はじめに
前回は、アーキテクチャ選定(MVVM + Repository + Hilt + Flow)について紹介しました。今回は、アプリの中核となる データベース構成(Room) と エンティティ設計 のポイントを整理します。
この記事の目的
- データモデルをどう整理したか
 - Entity 、View 、 Repository の責務分け
 - 今後の拡張を見据えたテーブル設計の考え方
 
全体構成イメージ
アプリでは「習慣(Habit)」を中心にカテゴリ構造を持たせて整理しています。
CategoryMaster(大分類) ─┬─ SubCategory(小分類)
                            │
                            └─ Habit(ユーザーごとの習慣データ)
たとえば:
- CategoryMaster:運動・メンタル・食事など
 - SubCategory:「ランニング」「瞑想」「朝食をとる」など
 - Habit:ユーザーが登録した実際の習慣(ON/OFFや曜日情報を保持)
 
Habitエンティティ
アプリの中核データです。以下は1件の「習慣」を表すEntityです。
@Entity(tableName = "habit")
data class Habit(
    @PrimaryKey(autoGenerate = true) val id: Long = 0,
    val subCategoryId: Long,
    val description: String?,
    val enable: Boolean = false,
    val dayOfWeek: String, // 例: "1,3,5" → 月・水・金
    val updatedAt: Long
)
ここでは以下を意識しています:
- 曜日情報を文字列で持たせる(柔軟性重視)
 - UIでのON/OFF状態を
enableで管理 updatedAtで最近更新された習慣を抽出可能に
また、このテーブルが「日常的に触るデータの中心」になるため、シンプルでありつつ拡張しやすい構造を意識しました。
カテゴリマスターとサブカテゴリ
カテゴリ構成は、マスター情報とユーザーが追加できるカスタムカテゴリを分けて管理しています。

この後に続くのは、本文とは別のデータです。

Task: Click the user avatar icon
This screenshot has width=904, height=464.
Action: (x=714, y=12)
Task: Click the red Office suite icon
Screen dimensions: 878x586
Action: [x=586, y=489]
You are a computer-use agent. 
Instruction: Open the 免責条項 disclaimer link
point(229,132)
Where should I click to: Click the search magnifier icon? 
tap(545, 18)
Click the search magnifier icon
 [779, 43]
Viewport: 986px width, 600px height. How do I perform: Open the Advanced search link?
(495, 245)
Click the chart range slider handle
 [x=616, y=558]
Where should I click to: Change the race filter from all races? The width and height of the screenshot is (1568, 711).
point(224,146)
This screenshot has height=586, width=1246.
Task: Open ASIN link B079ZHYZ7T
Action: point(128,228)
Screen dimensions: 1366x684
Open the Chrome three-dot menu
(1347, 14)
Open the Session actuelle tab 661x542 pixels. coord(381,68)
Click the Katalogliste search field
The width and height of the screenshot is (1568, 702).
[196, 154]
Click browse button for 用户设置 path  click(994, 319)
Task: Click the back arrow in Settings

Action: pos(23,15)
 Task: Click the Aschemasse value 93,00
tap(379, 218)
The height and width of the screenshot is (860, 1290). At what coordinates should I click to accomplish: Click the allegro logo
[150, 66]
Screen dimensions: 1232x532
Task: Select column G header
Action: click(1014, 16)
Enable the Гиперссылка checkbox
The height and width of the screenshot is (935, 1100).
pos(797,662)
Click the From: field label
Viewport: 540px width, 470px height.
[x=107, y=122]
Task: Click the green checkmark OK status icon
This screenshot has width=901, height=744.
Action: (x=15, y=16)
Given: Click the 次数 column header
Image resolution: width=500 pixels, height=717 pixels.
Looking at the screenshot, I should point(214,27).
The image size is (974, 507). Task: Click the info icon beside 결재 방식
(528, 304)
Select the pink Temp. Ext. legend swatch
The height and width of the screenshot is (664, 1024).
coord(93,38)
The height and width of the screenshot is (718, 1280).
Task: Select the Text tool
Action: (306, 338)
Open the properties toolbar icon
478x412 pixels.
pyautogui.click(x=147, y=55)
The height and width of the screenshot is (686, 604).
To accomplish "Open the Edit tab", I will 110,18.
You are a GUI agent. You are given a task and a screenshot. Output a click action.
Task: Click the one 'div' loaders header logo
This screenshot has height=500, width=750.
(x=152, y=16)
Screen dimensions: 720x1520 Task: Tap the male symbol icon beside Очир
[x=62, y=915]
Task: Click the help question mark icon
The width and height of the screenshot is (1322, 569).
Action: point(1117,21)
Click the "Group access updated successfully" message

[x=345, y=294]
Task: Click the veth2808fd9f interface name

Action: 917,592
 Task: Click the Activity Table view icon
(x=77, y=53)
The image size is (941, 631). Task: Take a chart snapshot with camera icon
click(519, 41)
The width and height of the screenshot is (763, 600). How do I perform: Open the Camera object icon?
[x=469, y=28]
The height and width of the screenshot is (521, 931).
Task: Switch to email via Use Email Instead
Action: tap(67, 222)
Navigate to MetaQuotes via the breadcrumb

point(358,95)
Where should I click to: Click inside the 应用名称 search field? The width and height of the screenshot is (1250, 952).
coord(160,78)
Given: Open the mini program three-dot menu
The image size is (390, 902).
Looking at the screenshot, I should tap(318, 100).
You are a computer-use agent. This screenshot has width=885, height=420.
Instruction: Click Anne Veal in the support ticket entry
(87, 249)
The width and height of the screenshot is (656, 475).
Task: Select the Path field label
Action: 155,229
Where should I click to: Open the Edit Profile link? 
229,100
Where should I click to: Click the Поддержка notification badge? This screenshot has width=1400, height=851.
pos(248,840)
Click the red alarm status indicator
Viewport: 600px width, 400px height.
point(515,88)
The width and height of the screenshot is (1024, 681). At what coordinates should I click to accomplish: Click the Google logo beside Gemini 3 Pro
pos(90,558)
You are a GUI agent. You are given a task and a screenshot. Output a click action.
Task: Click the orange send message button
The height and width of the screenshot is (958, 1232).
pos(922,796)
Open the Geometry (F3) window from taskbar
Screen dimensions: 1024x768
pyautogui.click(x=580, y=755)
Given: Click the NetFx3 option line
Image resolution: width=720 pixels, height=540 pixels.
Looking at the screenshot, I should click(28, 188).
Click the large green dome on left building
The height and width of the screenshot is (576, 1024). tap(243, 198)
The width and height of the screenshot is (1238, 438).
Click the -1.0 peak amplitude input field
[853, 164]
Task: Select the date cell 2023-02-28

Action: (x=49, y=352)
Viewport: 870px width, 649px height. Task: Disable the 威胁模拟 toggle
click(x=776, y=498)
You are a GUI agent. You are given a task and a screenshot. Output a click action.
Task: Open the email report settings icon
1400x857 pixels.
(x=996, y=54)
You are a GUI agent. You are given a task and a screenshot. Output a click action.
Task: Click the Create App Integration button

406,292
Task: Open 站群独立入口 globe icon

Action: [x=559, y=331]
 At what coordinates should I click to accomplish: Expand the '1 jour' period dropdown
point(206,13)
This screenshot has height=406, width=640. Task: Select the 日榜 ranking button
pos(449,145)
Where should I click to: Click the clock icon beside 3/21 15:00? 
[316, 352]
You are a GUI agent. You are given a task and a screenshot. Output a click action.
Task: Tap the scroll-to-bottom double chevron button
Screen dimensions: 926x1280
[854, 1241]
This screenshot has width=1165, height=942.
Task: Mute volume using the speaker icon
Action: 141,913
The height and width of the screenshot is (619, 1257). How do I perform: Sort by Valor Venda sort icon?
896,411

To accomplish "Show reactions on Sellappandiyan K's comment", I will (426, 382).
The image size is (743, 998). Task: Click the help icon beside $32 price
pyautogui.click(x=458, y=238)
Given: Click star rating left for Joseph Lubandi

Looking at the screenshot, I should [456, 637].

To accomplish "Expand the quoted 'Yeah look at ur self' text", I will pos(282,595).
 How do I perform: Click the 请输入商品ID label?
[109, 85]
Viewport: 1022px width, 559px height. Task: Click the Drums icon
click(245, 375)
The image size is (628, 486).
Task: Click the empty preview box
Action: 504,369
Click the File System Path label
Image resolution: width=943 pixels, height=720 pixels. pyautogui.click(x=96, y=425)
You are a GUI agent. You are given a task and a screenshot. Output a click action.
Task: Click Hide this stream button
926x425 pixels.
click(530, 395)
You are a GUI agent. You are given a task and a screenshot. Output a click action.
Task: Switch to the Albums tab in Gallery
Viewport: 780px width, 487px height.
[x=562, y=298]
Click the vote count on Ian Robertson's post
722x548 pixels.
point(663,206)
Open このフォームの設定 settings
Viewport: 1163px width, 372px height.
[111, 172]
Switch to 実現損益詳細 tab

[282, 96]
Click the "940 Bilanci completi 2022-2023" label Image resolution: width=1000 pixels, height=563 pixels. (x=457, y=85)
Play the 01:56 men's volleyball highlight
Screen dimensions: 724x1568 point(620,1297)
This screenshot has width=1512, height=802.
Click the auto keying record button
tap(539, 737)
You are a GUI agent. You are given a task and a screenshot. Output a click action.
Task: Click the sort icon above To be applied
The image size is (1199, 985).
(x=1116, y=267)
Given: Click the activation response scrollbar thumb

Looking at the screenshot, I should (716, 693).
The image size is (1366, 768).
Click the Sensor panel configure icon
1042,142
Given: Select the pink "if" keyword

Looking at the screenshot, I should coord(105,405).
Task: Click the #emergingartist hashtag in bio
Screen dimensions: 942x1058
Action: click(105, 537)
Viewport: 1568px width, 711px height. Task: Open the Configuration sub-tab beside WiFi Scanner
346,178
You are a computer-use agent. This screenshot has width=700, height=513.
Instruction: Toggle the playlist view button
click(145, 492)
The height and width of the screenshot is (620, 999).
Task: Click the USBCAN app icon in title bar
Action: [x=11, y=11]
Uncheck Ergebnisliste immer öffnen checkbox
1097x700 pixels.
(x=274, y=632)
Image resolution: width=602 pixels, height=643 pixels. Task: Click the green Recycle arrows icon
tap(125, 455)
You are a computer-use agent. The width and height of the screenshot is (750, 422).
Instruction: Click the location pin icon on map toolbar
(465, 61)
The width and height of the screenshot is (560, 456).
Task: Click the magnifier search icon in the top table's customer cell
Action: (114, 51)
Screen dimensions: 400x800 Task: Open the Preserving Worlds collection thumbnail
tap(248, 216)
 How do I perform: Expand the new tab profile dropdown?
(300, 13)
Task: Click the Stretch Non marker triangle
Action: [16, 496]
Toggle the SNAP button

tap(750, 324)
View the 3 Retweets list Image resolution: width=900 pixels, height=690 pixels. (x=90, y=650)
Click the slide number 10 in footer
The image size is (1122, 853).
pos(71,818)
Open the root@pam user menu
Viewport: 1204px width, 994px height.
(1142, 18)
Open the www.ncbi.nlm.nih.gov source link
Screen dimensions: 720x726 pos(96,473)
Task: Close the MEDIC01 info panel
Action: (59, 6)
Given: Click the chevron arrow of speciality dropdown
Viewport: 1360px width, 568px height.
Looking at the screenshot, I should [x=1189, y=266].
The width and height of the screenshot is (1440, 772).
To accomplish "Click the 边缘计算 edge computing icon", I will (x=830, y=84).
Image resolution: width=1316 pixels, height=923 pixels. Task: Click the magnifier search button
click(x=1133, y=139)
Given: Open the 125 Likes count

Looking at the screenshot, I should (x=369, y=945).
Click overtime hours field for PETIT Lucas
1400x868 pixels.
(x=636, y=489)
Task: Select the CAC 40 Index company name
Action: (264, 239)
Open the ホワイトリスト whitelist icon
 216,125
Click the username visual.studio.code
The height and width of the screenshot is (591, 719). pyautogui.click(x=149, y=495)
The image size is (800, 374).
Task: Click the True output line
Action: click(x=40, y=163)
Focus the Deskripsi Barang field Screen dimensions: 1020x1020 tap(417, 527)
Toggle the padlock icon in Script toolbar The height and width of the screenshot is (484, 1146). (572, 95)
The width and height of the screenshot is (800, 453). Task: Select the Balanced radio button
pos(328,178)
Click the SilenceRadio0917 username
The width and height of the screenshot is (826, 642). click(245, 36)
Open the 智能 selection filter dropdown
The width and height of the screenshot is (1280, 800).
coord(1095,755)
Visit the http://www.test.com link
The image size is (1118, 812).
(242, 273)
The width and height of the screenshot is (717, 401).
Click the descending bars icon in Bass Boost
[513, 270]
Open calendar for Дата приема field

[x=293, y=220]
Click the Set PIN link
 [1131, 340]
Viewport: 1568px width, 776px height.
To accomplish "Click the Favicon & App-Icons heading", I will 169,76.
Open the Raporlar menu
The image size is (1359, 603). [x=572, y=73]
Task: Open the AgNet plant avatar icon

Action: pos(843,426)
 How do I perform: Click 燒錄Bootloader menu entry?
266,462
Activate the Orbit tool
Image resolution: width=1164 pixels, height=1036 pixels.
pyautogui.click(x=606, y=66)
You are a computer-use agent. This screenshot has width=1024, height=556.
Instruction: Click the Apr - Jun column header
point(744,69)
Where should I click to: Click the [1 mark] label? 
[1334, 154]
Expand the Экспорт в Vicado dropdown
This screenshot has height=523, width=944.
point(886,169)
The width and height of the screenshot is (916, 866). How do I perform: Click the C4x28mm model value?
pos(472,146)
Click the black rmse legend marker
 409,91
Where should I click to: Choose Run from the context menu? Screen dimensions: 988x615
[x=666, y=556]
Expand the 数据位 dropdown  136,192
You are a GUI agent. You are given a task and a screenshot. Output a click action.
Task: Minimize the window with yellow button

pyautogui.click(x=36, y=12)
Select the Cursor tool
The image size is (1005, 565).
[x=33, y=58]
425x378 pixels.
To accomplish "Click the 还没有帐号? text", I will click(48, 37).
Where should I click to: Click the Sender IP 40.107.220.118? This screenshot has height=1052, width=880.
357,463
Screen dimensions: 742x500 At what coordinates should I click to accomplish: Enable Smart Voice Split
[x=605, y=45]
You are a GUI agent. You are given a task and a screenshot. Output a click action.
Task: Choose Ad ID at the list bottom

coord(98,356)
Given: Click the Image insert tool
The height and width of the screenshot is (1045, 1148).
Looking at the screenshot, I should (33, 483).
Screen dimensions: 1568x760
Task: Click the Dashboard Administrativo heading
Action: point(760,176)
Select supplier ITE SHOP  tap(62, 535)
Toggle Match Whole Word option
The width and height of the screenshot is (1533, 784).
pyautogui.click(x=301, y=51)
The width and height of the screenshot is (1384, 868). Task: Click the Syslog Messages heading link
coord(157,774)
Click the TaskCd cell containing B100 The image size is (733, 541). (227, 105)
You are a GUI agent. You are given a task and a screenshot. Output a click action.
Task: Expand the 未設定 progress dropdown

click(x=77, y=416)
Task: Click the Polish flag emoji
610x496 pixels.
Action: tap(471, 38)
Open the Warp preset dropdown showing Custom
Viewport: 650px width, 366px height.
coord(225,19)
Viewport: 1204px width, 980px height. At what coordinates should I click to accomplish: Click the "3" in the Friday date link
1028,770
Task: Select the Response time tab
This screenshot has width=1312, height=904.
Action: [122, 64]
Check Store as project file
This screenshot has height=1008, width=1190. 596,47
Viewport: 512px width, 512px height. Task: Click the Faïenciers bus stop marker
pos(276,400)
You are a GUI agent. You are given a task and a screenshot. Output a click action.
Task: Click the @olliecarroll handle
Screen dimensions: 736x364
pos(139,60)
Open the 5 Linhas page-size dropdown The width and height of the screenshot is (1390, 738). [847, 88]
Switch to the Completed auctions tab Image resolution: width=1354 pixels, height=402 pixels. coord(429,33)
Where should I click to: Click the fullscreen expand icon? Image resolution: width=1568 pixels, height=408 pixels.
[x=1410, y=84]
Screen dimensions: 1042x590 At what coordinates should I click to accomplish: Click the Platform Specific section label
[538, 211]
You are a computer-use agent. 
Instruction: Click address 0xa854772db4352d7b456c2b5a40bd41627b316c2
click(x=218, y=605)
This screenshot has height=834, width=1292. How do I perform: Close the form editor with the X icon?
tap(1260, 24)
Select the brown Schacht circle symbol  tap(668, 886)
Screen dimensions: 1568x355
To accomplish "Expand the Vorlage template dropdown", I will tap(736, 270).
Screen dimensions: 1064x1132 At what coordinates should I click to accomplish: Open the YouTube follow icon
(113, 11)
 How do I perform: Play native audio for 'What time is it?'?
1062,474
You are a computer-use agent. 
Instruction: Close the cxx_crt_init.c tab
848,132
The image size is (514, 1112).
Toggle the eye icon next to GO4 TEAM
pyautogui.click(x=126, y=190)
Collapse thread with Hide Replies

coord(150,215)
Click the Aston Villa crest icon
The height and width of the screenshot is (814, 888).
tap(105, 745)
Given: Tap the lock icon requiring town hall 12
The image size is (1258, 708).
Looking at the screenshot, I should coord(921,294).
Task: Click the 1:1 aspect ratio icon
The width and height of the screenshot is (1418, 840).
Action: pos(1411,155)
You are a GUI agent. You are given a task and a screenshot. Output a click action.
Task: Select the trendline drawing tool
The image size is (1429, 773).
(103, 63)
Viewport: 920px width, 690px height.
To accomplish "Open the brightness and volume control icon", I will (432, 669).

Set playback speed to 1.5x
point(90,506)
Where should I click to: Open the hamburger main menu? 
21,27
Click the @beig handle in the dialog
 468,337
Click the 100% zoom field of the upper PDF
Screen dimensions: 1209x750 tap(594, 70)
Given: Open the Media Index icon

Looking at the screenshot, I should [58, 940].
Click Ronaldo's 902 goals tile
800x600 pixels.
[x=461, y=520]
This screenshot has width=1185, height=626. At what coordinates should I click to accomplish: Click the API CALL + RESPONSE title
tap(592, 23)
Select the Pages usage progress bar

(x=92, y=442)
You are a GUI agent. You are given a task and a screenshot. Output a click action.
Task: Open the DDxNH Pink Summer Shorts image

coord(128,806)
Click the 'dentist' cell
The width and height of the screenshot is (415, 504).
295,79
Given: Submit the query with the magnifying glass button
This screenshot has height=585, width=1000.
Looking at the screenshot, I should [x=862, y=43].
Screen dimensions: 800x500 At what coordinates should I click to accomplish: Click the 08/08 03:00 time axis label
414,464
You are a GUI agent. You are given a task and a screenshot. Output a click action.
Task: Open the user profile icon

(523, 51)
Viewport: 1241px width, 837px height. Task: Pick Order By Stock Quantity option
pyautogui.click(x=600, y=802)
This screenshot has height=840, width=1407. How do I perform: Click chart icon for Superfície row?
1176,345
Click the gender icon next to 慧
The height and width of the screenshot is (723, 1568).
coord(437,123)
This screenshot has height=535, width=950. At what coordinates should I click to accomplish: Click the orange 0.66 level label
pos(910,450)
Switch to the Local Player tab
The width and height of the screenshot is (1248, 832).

さらに、統合して扱うためのSubCategoryViewを用意しています。
まとめると以下になります。
- 「アプリが持つ固定カテゴリ」
 - 「ユーザーが作成したカテゴリ」
 - 「それらをまとめてUIで扱うビュー」
 
これにより、アプリ側で定義されたカテゴリ構成を崩さずに、追加、編集行うことができます。
// カテゴリマスター
@Entity(tableName = "category_master")
data class CategoryMaster(
    @PrimaryKey val id: Long,
    val name: String,
    val iconName: String,
)
// サブカテゴリマスター
@Entity(tableName = "sub_categories")
data class SubCategory(
    @PrimaryKey(autoGenerate = true)
    val subCategoryId: Int = 0,
    val userId: String,
    val categoryMasterId: Int,
    val name: String,
    val createdAt: Long,
    val updatedAt: Long
)
// サブカテゴリビュー
@DatabaseView("SELECT ... UNION ALL SELECT ...", viewName = "sub_category_view")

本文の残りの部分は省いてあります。